The policies mostly seek to overcome the two main hurdles to home ownership - the difficulty of saving a deposit as house prices keep rising and the difficulty of meeting loan repayments.

Here's how they compare.

housing-policies-2025-federal-election

Labor housing policies

Prime Minister Anthony Albanese has promised to help first home buyers to purchase a property with just a 5% deposit rather than the standard 20%.

Labor's plan involves expanding its existing First Home Buyers Guarantee scheme - where the government acts as a guarantor on the loan and so does away with the need for mortgage insurance - to make it available to all first-time home buyers.

However, it would only be available to buyers of homes under the median home price for each capital city.

It has also committed $10 billion to support the building of 100,000 new homes for first home buyers, consisting of $2 billion worth of grants and $8 billion worth of zero-interest loans.

Labor has already introduced a shared equity scheme due to start later this year.

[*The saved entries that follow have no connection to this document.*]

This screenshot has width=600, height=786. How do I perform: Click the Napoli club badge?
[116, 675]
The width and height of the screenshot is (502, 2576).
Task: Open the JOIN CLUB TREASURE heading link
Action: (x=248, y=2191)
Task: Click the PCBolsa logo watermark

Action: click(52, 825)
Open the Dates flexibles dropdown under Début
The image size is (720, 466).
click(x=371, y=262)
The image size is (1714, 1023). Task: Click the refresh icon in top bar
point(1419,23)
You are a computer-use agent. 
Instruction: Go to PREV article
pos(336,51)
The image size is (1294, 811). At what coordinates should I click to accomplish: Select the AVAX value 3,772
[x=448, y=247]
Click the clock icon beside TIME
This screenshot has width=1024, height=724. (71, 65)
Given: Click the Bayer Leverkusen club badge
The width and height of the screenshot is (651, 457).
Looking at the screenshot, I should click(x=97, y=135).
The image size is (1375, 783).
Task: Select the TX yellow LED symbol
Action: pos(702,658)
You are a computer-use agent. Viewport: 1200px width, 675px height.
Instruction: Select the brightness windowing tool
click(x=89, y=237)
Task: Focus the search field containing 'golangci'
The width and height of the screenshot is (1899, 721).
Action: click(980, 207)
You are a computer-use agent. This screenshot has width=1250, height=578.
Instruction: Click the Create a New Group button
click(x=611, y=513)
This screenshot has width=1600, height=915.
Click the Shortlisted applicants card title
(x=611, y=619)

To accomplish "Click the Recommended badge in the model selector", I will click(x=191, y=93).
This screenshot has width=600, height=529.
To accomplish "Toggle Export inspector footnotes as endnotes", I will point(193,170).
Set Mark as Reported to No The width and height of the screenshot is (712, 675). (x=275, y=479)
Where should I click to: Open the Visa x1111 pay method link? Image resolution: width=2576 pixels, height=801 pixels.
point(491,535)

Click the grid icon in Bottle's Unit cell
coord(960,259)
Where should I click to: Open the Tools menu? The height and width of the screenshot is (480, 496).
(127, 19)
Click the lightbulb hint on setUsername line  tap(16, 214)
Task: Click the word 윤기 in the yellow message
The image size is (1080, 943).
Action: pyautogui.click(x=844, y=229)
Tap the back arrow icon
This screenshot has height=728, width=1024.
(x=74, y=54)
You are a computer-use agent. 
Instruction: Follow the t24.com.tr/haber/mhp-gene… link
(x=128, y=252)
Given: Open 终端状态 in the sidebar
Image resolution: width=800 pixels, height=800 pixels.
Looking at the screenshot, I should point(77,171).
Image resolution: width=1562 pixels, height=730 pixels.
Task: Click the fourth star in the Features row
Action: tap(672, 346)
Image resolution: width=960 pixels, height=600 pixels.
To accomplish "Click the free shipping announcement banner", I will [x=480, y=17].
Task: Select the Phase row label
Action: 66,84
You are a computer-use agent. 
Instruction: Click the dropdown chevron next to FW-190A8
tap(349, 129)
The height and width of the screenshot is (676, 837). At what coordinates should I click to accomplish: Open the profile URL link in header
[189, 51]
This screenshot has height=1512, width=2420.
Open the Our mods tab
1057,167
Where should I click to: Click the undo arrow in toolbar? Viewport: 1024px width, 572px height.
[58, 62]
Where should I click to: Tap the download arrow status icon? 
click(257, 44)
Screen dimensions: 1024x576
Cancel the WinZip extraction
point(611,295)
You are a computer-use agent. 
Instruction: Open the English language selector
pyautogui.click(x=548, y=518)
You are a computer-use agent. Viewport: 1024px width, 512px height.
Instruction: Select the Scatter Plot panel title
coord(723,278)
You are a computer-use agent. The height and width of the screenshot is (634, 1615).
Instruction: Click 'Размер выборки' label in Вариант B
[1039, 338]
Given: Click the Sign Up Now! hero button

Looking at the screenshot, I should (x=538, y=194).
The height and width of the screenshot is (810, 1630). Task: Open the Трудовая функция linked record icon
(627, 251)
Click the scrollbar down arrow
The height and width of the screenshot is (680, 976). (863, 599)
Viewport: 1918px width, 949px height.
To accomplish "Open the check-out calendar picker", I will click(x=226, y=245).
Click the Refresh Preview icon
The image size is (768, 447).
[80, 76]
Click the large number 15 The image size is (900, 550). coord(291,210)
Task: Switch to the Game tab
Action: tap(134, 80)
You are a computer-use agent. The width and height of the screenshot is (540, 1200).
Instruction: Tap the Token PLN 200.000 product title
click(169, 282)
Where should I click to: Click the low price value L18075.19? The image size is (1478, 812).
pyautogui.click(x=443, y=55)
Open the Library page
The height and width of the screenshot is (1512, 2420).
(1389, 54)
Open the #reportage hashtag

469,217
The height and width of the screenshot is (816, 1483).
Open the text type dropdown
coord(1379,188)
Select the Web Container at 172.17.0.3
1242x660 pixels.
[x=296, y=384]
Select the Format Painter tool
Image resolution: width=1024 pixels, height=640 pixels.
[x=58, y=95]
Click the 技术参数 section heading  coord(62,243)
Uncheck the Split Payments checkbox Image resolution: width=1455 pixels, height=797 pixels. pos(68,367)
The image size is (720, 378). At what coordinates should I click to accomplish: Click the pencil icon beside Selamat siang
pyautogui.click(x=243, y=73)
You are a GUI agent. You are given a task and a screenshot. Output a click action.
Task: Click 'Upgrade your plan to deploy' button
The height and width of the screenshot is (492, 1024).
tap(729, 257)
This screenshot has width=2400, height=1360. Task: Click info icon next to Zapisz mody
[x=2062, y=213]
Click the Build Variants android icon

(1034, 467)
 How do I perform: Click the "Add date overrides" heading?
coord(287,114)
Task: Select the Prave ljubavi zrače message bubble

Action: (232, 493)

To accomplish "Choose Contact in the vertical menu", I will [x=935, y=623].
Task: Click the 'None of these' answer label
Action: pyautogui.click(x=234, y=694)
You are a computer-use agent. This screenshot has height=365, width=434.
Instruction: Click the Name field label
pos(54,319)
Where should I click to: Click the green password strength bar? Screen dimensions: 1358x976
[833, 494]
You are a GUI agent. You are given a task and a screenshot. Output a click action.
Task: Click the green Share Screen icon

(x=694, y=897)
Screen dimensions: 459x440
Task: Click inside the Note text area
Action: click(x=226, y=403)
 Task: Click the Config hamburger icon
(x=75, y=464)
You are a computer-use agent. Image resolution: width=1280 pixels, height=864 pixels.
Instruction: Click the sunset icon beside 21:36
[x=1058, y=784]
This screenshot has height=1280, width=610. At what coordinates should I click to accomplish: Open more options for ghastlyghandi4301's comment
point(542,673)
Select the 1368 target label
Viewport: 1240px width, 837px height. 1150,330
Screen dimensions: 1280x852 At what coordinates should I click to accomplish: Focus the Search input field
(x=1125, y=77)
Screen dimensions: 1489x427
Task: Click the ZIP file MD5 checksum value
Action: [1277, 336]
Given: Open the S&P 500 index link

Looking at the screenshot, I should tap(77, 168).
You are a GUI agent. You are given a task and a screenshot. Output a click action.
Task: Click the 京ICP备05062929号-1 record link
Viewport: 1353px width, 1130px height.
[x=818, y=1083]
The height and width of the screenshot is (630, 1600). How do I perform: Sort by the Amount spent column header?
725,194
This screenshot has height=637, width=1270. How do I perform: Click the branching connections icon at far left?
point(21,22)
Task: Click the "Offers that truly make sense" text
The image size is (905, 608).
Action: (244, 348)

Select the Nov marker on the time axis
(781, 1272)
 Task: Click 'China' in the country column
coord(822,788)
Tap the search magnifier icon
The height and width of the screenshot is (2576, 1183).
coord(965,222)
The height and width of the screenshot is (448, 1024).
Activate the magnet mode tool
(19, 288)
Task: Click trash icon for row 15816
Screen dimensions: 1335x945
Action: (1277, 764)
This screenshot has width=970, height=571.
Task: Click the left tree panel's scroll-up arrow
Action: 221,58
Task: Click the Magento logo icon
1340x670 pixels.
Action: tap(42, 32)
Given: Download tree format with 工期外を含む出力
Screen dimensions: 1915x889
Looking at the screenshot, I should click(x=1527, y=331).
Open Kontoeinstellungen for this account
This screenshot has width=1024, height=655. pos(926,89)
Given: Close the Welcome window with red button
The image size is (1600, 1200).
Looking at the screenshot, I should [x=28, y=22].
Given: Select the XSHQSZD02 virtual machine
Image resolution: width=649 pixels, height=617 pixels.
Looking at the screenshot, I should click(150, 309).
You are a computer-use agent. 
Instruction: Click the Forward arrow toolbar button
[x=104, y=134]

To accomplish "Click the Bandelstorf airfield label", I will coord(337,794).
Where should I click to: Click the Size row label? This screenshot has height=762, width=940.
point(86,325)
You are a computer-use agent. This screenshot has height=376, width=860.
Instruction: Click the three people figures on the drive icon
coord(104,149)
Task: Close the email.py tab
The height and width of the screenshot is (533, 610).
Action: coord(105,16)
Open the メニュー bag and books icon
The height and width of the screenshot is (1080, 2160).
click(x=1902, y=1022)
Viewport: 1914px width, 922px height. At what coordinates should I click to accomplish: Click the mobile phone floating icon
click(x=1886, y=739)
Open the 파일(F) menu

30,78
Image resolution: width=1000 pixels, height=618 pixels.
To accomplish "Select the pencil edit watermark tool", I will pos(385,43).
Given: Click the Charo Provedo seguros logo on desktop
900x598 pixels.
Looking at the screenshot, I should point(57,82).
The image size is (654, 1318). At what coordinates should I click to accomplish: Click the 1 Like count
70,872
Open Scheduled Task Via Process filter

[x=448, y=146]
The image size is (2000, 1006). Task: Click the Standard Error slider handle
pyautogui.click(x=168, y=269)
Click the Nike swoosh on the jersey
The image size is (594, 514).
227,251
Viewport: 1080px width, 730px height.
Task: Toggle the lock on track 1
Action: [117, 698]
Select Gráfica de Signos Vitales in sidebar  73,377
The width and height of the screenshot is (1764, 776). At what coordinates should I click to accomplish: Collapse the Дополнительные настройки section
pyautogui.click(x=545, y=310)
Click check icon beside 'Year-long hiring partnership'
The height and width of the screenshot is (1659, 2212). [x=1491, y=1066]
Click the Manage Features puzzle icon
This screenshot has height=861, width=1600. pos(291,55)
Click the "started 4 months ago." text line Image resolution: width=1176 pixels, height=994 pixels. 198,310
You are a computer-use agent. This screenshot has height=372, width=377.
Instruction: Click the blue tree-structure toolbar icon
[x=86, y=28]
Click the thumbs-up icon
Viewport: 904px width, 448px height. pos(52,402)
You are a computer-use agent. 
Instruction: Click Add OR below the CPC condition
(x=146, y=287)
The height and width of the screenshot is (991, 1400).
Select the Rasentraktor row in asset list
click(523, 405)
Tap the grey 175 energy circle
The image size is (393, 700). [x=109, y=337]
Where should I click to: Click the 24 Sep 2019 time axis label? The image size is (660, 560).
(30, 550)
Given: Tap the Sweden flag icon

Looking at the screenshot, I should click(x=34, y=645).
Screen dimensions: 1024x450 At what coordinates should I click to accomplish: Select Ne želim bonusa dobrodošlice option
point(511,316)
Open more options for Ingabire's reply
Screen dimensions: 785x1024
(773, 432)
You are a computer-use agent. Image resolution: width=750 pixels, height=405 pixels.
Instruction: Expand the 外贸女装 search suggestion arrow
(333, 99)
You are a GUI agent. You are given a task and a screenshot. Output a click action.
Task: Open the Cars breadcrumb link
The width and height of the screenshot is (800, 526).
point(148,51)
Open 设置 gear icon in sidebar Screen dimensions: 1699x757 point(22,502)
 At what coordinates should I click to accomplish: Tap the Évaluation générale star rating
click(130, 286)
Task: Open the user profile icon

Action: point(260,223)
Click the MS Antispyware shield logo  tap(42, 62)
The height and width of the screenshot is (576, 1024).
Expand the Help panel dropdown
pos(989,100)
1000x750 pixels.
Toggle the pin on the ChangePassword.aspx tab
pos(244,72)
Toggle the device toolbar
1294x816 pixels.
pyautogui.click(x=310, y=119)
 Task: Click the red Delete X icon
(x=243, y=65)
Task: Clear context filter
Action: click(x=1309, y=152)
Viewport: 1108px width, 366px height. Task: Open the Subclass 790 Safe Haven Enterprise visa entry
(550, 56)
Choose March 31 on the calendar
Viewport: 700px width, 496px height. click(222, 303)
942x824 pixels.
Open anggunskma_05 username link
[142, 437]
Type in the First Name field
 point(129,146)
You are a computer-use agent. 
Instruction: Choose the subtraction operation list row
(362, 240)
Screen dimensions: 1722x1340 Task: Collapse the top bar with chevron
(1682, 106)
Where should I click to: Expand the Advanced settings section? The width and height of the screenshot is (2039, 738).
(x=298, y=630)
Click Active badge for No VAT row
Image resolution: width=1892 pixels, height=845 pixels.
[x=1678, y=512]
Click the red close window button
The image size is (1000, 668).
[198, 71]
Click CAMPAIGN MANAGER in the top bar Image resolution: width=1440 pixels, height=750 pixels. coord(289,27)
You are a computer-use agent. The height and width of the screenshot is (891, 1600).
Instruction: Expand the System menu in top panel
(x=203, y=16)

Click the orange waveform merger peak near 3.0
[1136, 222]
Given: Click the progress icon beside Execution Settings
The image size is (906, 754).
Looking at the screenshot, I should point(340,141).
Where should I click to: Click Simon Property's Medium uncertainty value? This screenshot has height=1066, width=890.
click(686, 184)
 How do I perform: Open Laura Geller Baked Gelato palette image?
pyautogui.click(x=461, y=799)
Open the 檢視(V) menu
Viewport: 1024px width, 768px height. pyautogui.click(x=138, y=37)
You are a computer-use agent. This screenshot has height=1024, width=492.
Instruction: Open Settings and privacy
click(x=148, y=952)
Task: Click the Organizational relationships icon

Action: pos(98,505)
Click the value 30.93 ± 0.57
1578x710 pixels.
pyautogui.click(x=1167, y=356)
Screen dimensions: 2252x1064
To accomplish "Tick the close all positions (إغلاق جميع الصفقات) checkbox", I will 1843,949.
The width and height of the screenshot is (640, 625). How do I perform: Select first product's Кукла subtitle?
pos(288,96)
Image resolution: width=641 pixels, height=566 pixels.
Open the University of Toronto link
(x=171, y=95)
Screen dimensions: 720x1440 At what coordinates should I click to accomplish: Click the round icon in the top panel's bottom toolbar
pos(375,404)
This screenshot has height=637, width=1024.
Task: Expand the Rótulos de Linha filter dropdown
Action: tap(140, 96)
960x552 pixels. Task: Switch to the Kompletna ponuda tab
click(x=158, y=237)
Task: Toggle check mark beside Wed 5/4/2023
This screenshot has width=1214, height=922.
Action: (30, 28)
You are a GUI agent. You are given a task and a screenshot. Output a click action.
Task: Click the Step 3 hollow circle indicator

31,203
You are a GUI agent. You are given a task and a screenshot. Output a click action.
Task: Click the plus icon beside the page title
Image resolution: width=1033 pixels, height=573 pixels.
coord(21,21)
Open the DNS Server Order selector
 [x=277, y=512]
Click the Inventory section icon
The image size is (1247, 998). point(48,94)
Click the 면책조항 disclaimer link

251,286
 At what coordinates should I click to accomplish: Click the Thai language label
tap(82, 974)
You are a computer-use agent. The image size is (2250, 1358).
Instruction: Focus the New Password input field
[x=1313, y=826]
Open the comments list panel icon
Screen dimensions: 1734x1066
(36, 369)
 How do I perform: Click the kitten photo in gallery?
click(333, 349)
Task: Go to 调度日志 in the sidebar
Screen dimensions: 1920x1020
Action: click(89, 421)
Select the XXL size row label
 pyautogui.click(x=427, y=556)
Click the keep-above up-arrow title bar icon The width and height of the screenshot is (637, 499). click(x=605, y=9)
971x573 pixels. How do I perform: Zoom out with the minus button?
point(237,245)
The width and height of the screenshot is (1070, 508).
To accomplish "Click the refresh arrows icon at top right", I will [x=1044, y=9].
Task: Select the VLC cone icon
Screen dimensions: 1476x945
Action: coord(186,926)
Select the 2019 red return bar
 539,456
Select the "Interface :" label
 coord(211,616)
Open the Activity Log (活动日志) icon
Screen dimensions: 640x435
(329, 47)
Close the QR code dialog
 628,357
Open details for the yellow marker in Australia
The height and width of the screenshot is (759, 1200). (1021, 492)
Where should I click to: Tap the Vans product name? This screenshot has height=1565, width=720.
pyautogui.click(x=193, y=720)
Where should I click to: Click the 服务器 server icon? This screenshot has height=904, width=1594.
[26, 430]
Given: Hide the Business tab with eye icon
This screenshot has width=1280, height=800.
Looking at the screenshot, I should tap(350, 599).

Under the Help to Buy program, the federal government will co-buy properties with individuals, purchasing 30% for existing and 40% for new homes.

It is allocating 10,000 places a year for four years and the program will be available to singles who earn up to $100,000 and couples and single parents who earn up to $160,000.

Participants can repay the money over time or when they sell the property.

Coalition housing policies

Liberal Party leader Peter Dutton is planning to give first-time home buyers a tax deduction for some of the interest paid on their home loan, but only if it is for a newly-built home.

Home buyers could deduct interest payments on up to $650,000 of their mortgage from their income taxes for five years.

The scheme will be means-tested at $175,000 for singles and $250,000 for couples and will only be available while the recipient is living in the home.

The Coalition is also planning to modify the First Home Buyers Guarantee scheme - lifting the income cap from $125,000 to $175,000 for singles and from $200,000 to $250,000 for couples.

The policies announced on Sunday are in addition to existing policies.

It plans to allow first-time home buyers to withdraw up to $50,000 from their superannuation account to help with their deposit, with the money to be repaid when the house is sold.

It will also direct the Australian Prudential Regulation Authority (APRA), which oversees the financial stability of the banking system, to weaken home loan serviceability test for first home buyers, cutting the required loan serviceability buffer from 3 percentage points to 2.5 percentage points.

The coalition is also promising $5 billion in infrastructure investment to unlock 500,000 new homes by funding water, power and sewerage.

What do the experts think?

Both parties' policies have been condemned by economists, who say that putting more money in the pockets of first home buyers will lead to even higher home prices by fuelling demand, and that the Liberal's plan will be a major drain on the federal budget.

Most policies won't create any new houses, although Joe Moloney, deputy program director of the Grattan Institute's housing and economic security program, says Labor's $10 billion home fund is a supply-side policy.

But he said raising the personal income caps for Labor's First Home Buyers Guarantee will probably extend help to people who mostly could have saved their own deposit anyway.

Moloney described Dutton's mortgage payment deductibility plan as bad policy that would help high income earners more than those on modest incomes, because tax deductions are worth more to people on higher incomes.

Under the scheme, a first home buyer with a taxable income of $120,000 with a $650,000 mortgage at 6.1% will receive a benefit of around $60,000. However, someone earning $250,000 would benefit by $87,000.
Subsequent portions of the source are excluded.